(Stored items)
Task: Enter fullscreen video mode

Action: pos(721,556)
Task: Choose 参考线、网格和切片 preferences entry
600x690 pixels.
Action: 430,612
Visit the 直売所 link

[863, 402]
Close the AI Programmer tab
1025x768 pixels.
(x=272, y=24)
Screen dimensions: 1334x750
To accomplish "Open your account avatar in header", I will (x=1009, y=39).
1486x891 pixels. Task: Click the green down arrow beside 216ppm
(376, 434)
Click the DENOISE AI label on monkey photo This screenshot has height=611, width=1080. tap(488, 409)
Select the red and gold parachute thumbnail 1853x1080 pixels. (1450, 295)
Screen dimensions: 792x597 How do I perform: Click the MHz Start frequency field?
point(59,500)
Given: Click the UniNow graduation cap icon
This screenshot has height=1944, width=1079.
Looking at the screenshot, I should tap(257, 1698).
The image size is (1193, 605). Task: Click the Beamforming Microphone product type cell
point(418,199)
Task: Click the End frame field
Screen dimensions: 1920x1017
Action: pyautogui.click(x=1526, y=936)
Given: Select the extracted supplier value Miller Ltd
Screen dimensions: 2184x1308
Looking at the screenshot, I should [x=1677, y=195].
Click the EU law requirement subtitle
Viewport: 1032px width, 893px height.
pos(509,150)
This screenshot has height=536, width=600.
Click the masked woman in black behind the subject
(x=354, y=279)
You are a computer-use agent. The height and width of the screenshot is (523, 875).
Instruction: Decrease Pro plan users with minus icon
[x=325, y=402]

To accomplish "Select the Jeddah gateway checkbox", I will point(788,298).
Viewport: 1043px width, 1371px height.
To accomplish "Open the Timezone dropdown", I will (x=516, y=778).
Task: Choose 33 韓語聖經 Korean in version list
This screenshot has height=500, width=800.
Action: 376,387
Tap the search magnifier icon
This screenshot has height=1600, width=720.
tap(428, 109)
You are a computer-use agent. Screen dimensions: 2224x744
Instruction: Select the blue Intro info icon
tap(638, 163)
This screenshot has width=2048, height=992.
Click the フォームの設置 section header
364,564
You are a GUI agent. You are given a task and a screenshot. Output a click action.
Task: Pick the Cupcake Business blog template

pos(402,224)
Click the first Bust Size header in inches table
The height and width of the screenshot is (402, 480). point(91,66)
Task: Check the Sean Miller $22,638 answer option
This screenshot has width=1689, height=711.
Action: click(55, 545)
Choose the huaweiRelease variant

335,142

PROBLEM DETAILS — Starting at the line above that holds "1025x768 pixels." and ending at the line that holds "You are a computer-use agent. Screen", transcribe each line exactly and include no other lines.

RESULT OF THIS TASK —
1025x768 pixels.
(x=272, y=24)
Screen dimensions: 1334x750
To accomplish "Open your account avatar in header", I will (x=1009, y=39).
1486x891 pixels. Task: Click the green down arrow beside 216ppm
(376, 434)
Click the DENOISE AI label on monkey photo This screenshot has height=611, width=1080. tap(488, 409)
Select the red and gold parachute thumbnail 1853x1080 pixels. (1450, 295)
Screen dimensions: 792x597 How do I perform: Click the MHz Start frequency field?
point(59,500)
Given: Click the UniNow graduation cap icon
This screenshot has height=1944, width=1079.
Looking at the screenshot, I should tap(257, 1698).
The image size is (1193, 605). Task: Click the Beamforming Microphone product type cell
point(418,199)
Task: Click the End frame field
Screen dimensions: 1920x1017
Action: pyautogui.click(x=1526, y=936)
Given: Select the extracted supplier value Miller Ltd
Screen dimensions: 2184x1308
Looking at the screenshot, I should [x=1677, y=195].
Click the EU law requirement subtitle
Viewport: 1032px width, 893px height.
pos(509,150)
This screenshot has height=536, width=600.
Click the masked woman in black behind the subject
(x=354, y=279)
You are a computer-use agent. The height and width of the screenshot is (523, 875).
Instruction: Decrease Pro plan users with minus icon
[x=325, y=402]

To accomplish "Select the Jeddah gateway checkbox", I will point(788,298).
Viewport: 1043px width, 1371px height.
To accomplish "Open the Timezone dropdown", I will (x=516, y=778).
Task: Choose 33 韓語聖經 Korean in version list
This screenshot has height=500, width=800.
Action: 376,387
Tap the search magnifier icon
This screenshot has height=1600, width=720.
tap(428, 109)
You are a computer-use agent. Screen dimensions: 2224x744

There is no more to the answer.